Records from a collection
──────────────────────────────
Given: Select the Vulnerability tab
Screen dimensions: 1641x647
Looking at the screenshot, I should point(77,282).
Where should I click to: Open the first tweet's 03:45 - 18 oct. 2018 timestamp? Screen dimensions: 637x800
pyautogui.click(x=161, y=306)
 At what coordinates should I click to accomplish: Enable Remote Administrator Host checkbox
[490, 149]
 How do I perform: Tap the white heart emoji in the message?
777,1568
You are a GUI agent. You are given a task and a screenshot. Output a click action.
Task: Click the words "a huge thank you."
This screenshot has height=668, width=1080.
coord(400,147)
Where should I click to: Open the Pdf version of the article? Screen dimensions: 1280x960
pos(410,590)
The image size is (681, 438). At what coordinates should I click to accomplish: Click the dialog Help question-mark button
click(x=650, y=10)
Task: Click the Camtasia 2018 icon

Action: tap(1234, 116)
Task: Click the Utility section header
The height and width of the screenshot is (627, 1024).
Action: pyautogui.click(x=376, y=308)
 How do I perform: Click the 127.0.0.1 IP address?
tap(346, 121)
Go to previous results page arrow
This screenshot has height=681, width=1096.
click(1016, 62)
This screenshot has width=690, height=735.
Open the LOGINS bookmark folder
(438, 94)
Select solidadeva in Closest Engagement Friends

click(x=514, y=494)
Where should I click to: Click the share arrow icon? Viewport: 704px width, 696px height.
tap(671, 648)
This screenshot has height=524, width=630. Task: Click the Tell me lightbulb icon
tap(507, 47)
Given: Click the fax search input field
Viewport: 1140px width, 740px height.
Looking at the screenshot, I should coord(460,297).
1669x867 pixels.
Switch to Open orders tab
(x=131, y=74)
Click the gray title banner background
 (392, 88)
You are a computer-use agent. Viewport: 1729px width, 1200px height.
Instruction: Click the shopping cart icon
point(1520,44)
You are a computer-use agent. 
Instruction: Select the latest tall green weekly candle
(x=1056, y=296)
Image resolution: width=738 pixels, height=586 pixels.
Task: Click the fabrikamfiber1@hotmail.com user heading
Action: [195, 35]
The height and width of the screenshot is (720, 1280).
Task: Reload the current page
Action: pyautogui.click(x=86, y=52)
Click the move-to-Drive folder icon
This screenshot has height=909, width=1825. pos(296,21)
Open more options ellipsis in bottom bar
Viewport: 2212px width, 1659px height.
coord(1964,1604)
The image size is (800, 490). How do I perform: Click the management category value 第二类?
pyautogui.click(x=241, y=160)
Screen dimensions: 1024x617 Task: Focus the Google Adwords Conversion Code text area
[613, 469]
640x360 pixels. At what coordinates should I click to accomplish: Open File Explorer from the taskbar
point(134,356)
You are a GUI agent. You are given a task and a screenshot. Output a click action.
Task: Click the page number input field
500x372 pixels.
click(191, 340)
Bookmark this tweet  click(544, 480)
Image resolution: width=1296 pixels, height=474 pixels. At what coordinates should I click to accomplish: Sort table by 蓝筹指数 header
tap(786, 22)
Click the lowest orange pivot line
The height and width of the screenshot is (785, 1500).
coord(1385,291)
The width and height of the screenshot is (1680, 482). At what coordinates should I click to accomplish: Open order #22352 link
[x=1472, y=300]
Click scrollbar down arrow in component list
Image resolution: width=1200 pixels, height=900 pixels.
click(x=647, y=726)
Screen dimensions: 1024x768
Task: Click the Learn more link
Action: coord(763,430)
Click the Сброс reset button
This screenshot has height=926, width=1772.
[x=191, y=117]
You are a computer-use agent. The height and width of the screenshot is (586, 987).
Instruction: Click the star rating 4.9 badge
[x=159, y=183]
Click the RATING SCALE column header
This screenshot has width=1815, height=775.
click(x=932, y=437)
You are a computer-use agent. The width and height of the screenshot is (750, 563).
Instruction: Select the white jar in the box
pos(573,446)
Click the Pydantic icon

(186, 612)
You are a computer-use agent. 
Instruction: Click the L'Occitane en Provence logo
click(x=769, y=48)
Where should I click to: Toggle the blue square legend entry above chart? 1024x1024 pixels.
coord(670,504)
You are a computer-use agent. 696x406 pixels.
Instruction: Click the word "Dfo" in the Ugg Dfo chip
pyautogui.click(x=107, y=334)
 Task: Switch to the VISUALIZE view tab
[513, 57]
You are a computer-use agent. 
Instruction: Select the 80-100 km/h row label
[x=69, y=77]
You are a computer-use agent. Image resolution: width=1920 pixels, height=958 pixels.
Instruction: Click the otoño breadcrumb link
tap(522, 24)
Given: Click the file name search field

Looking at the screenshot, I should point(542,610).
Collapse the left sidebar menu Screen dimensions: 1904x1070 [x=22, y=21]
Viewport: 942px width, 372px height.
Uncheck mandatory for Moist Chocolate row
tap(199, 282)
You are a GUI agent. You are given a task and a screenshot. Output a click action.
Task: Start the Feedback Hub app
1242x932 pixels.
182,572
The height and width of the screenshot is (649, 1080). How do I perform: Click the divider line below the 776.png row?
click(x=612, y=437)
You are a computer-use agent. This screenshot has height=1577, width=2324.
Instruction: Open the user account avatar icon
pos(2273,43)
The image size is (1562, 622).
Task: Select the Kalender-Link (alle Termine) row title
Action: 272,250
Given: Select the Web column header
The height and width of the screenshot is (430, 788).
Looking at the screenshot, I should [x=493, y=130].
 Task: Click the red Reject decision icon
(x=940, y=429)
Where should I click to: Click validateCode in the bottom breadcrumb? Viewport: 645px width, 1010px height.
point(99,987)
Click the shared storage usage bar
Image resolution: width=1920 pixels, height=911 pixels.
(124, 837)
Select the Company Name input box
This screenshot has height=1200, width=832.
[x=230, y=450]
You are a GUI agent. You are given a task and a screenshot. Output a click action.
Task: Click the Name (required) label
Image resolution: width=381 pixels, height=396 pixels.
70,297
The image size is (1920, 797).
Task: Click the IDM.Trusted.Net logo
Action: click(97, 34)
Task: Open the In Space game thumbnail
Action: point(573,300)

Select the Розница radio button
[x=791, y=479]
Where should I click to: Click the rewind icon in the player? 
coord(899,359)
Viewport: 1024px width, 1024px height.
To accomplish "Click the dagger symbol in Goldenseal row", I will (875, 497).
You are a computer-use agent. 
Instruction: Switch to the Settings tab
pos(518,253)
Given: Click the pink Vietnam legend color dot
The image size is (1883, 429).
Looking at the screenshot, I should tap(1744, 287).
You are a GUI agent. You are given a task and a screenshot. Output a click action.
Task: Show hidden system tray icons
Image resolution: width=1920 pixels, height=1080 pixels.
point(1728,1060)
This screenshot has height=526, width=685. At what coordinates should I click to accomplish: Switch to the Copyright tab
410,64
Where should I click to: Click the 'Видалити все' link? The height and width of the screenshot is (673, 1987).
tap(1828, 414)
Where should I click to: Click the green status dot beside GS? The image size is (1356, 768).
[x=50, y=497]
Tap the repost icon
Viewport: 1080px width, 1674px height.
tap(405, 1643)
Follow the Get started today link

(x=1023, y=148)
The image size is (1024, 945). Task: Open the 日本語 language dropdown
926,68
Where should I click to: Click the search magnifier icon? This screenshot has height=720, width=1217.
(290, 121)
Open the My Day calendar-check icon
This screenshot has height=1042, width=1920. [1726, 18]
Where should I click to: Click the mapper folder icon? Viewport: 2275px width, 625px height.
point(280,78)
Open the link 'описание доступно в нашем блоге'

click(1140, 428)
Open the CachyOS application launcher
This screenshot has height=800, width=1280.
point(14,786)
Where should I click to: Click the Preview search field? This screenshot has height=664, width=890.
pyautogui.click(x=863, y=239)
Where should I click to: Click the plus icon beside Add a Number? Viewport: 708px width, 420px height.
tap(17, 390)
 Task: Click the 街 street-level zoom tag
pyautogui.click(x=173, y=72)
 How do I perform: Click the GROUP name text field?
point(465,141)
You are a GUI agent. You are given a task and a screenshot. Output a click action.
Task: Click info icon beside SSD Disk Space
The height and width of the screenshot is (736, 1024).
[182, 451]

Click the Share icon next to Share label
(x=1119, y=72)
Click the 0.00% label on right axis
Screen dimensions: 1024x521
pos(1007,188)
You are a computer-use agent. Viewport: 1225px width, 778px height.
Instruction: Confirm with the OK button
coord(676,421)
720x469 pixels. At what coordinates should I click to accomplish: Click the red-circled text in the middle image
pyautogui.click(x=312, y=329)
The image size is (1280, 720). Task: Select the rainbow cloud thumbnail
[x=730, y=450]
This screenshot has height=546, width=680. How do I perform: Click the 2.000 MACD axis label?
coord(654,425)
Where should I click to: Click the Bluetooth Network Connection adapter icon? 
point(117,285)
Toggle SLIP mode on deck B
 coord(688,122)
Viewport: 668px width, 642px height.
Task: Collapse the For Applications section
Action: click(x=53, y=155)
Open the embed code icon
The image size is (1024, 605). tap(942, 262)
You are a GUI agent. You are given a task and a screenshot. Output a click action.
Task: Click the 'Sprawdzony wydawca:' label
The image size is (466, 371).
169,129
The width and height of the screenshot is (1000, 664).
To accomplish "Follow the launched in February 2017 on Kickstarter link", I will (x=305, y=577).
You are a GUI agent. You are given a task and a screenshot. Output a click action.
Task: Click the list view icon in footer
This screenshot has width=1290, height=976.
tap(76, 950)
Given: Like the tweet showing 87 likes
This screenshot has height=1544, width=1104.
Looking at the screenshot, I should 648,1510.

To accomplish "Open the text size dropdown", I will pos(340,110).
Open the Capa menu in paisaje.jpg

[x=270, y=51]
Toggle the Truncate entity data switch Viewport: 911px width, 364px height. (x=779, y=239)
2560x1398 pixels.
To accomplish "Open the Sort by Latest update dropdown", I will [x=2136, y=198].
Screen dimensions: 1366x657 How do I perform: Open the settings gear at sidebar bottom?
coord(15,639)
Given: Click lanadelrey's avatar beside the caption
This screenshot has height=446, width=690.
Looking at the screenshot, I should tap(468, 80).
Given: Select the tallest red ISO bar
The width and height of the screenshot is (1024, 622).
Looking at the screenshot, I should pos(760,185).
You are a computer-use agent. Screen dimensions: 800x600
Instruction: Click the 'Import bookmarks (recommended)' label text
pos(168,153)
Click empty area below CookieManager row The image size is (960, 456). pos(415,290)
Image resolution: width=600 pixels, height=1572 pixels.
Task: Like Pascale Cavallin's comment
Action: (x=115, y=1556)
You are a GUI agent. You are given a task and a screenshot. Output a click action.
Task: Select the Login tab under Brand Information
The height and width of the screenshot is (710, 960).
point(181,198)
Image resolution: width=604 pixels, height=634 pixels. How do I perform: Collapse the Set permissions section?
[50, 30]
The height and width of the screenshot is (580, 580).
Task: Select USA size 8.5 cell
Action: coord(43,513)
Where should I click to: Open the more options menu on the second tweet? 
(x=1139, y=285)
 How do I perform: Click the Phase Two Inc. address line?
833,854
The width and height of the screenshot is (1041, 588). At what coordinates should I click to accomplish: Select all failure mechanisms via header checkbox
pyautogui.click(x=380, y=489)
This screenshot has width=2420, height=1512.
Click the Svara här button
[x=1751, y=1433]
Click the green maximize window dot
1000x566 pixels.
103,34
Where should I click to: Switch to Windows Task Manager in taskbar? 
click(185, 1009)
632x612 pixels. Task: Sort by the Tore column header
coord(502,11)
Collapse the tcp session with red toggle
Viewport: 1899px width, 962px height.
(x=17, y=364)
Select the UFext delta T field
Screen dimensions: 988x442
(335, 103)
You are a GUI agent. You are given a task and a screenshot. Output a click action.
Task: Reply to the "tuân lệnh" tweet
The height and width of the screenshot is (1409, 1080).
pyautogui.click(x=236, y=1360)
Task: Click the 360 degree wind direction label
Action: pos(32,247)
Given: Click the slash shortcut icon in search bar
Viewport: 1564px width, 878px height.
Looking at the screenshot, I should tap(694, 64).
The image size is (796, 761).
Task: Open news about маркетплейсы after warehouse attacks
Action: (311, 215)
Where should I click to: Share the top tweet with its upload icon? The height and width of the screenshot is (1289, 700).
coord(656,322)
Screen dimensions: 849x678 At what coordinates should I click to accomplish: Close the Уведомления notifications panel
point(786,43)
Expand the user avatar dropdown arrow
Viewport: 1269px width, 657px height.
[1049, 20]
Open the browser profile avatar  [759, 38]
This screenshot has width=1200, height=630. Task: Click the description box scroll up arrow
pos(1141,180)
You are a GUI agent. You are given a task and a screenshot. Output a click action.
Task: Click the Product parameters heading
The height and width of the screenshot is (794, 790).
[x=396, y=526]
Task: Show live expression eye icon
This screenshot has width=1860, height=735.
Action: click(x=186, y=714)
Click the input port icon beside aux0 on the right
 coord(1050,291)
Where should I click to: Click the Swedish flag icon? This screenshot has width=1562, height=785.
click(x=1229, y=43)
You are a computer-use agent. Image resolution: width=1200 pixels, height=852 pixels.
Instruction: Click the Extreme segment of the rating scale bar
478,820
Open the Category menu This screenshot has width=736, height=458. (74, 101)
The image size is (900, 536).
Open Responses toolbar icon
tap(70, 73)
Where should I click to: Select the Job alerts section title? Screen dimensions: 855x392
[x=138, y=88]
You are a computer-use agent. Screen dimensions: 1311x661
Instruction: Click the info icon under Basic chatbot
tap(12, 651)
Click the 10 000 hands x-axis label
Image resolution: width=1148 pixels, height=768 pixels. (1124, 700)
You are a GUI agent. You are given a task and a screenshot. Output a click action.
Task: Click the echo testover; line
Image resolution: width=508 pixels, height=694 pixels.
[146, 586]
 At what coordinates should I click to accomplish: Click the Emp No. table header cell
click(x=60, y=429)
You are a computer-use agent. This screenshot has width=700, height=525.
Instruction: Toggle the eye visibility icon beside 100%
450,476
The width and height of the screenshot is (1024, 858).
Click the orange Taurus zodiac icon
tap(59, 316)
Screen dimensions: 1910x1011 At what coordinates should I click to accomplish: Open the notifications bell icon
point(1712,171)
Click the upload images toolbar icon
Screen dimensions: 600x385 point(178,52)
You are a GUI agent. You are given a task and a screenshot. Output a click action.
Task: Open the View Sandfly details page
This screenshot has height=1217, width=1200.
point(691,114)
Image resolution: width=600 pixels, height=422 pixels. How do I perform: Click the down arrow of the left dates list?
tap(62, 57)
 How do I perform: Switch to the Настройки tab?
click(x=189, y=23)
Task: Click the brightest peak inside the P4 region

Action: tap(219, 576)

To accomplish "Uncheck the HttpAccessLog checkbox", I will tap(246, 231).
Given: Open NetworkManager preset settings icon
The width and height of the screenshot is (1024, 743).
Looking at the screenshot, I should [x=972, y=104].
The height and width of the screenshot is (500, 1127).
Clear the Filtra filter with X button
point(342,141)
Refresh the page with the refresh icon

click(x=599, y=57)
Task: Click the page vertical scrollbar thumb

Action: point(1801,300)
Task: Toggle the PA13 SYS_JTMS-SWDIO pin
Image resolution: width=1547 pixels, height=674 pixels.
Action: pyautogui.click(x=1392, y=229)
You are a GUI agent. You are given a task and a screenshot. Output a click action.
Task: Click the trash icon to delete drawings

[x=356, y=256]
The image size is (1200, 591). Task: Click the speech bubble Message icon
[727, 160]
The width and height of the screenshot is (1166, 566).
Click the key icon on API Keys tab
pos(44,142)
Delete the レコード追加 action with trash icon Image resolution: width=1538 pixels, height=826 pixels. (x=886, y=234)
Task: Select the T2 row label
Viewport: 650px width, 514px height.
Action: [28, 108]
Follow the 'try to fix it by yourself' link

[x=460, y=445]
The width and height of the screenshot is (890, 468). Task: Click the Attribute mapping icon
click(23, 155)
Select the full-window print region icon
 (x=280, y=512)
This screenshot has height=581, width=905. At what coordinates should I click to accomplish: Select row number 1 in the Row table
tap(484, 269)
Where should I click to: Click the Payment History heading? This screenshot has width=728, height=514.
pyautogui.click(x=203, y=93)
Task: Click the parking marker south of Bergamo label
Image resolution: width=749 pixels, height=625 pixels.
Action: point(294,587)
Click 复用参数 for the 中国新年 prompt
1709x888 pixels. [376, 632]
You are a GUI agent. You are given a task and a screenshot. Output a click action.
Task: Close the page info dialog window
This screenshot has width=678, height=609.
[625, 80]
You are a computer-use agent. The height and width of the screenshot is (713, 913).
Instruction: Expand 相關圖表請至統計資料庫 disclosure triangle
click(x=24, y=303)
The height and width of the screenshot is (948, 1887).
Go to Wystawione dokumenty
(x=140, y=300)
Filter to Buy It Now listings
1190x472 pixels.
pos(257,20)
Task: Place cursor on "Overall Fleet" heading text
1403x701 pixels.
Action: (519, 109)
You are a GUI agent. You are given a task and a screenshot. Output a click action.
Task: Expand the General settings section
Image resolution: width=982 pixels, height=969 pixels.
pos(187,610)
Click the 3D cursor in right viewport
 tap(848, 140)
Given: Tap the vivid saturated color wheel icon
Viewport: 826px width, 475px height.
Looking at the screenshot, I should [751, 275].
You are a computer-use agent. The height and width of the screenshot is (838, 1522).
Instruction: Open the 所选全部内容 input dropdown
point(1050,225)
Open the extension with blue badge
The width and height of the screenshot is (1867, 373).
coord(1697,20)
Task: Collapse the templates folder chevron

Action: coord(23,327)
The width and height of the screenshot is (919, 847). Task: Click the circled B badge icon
──────────────────────────────
● To do
Return the count of lines in the entries above that include the word "color", without any added text.

● Answer to this exercise
2